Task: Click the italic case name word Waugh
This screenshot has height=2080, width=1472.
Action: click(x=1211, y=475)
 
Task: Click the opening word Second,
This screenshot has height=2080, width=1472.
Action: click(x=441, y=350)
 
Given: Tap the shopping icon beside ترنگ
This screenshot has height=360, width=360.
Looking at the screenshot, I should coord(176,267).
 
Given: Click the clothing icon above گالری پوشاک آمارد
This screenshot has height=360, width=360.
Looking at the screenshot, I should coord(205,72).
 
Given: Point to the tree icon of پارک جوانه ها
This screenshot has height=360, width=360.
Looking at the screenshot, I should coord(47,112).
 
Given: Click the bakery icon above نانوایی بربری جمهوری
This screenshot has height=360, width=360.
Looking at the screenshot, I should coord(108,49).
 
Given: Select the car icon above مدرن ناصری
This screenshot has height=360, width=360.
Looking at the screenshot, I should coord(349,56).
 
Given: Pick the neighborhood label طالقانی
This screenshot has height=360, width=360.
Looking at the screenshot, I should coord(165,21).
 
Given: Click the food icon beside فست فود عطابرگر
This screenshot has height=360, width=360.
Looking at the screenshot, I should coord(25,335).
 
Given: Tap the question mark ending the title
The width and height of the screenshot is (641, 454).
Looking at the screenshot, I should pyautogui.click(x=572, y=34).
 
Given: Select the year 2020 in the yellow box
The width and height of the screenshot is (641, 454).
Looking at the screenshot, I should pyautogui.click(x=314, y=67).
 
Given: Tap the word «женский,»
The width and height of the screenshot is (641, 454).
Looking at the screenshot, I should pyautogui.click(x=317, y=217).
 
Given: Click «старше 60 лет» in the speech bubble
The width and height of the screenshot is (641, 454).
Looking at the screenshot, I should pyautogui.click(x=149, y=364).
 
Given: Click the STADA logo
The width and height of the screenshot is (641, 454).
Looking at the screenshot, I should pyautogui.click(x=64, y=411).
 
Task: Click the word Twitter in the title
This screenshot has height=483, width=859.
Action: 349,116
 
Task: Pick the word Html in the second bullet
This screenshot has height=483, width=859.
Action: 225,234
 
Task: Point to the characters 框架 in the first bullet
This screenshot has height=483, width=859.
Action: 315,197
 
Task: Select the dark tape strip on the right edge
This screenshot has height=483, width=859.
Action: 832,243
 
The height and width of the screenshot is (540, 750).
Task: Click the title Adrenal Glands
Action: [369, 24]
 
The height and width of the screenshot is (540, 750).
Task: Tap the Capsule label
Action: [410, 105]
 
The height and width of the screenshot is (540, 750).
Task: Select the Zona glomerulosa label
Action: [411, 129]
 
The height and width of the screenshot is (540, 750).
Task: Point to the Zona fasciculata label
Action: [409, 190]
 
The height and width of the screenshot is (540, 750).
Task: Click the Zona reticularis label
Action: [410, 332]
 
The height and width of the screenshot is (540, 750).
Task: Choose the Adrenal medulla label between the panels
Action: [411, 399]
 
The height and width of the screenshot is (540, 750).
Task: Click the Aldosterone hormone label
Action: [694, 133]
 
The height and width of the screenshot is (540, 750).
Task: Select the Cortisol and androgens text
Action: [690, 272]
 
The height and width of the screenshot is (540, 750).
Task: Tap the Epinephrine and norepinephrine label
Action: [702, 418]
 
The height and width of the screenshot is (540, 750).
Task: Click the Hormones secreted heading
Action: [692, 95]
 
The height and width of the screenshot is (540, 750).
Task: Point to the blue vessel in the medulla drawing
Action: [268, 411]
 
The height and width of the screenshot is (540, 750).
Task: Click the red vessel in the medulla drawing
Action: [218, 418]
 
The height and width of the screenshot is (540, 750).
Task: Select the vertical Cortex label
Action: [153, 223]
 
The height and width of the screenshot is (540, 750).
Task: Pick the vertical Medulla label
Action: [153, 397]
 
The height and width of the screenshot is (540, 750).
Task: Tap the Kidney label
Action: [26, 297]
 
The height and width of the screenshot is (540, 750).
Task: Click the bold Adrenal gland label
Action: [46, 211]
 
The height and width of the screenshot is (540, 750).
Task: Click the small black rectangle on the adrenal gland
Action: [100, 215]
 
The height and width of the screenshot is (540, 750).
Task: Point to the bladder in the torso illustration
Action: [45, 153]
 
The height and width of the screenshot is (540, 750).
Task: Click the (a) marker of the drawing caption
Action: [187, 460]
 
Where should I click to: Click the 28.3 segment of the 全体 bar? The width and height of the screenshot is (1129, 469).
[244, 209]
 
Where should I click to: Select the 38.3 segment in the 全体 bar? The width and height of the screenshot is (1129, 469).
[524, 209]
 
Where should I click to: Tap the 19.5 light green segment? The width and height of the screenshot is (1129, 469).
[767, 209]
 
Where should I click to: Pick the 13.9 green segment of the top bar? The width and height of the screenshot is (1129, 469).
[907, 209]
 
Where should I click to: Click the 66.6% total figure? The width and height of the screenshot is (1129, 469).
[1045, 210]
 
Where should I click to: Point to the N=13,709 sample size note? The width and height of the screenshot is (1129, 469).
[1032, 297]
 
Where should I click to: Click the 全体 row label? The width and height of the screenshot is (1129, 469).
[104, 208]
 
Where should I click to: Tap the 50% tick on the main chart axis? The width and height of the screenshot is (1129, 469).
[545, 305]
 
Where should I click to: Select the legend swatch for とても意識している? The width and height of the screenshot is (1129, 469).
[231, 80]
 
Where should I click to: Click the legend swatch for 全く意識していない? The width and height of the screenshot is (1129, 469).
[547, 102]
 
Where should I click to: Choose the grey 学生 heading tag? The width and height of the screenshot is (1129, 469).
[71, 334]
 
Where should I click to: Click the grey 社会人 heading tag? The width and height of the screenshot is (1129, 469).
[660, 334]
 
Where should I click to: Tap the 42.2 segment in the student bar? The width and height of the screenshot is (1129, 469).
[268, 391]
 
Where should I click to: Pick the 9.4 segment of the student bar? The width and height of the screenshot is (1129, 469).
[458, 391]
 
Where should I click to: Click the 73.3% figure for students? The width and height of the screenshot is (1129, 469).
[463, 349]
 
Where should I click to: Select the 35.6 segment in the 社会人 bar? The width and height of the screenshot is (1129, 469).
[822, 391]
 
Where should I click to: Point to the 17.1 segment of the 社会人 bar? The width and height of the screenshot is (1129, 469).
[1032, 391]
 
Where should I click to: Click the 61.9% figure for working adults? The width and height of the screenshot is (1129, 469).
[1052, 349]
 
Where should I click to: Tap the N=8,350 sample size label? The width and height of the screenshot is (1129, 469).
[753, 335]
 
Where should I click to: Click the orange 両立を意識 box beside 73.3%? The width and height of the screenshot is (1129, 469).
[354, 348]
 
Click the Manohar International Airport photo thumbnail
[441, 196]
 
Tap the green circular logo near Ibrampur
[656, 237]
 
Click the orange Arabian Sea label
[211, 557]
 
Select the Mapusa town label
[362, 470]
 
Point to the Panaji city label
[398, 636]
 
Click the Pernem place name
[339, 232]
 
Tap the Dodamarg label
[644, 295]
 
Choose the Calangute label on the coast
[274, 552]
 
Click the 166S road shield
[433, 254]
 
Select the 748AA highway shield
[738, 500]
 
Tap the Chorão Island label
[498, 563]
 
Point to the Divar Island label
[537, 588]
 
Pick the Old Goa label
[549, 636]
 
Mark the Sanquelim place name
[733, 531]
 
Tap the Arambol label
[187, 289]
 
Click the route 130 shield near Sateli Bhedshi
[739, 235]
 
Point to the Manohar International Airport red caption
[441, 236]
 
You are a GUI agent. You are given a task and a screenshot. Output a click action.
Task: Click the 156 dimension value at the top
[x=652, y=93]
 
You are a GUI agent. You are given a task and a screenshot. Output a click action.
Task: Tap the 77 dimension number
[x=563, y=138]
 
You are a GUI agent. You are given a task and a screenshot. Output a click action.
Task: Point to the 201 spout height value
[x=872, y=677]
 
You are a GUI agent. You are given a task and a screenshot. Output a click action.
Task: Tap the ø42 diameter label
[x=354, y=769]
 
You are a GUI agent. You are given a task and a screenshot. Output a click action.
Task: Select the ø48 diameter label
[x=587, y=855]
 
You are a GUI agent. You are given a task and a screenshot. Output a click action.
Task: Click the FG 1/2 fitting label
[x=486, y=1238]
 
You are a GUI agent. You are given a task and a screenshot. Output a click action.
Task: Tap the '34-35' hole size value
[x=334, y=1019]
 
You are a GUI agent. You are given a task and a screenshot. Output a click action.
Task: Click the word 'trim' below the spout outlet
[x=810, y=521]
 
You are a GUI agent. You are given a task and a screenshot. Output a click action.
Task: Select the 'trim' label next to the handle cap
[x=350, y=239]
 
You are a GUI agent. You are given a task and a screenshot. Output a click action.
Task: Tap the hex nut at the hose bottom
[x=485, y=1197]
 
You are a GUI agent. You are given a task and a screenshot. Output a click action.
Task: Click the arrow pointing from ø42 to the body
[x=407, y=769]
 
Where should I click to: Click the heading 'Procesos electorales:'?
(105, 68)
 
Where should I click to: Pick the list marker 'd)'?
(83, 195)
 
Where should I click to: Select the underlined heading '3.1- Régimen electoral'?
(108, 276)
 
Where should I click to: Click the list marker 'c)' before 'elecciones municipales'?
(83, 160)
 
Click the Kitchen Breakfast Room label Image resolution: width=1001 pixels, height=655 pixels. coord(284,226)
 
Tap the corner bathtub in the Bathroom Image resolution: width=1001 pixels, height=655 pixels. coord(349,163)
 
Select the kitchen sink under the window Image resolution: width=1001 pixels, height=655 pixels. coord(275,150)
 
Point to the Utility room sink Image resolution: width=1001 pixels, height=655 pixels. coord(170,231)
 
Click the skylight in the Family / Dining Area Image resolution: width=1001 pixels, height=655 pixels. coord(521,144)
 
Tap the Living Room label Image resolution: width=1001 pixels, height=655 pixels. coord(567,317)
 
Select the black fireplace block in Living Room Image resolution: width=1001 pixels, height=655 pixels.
#####
*Written request*
Rewrite everything from the line containing "Tap the Arambol label" down to the line containing "[x=810, y=521]", both included, requests and all, adding 34 to every number in the answer coordinates.

*Correct result*
Tap the Arambol label
[221, 323]
 
Click the route 130 shield near Sateli Bhedshi
[773, 269]
 
Point to the Manohar International Airport red caption
[475, 270]
 
You are a GUI agent. You are given a task and a screenshot. Output a click action.
Task: Click the 156 dimension value at the top
[x=686, y=127]
 
You are a GUI agent. You are given a task and a screenshot. Output a click action.
Task: Tap the 77 dimension number
[x=597, y=172]
 
You are a GUI agent. You are given a task and a screenshot. Output a click action.
Task: Point to the 201 spout height value
[x=906, y=711]
 
You are a GUI agent. You are given a task and a screenshot. Output a click action.
Task: Tap the ø42 diameter label
[x=388, y=803]
 
You are a GUI agent. You are given a task and a screenshot. Output a click action.
Task: Select the ø48 diameter label
[x=621, y=889]
 
You are a GUI agent. You are given a task and a screenshot. Output a click action.
Task: Click the FG 1/2 fitting label
[x=520, y=1272]
 
You are a GUI agent. You are given a task and a screenshot. Output a click action.
Task: Tap the '34-35' hole size value
[x=368, y=1053]
 
You are a GUI agent. You are given a task and a screenshot. Output a click action.
Task: Click the word 'trim' below the spout outlet
[x=844, y=555]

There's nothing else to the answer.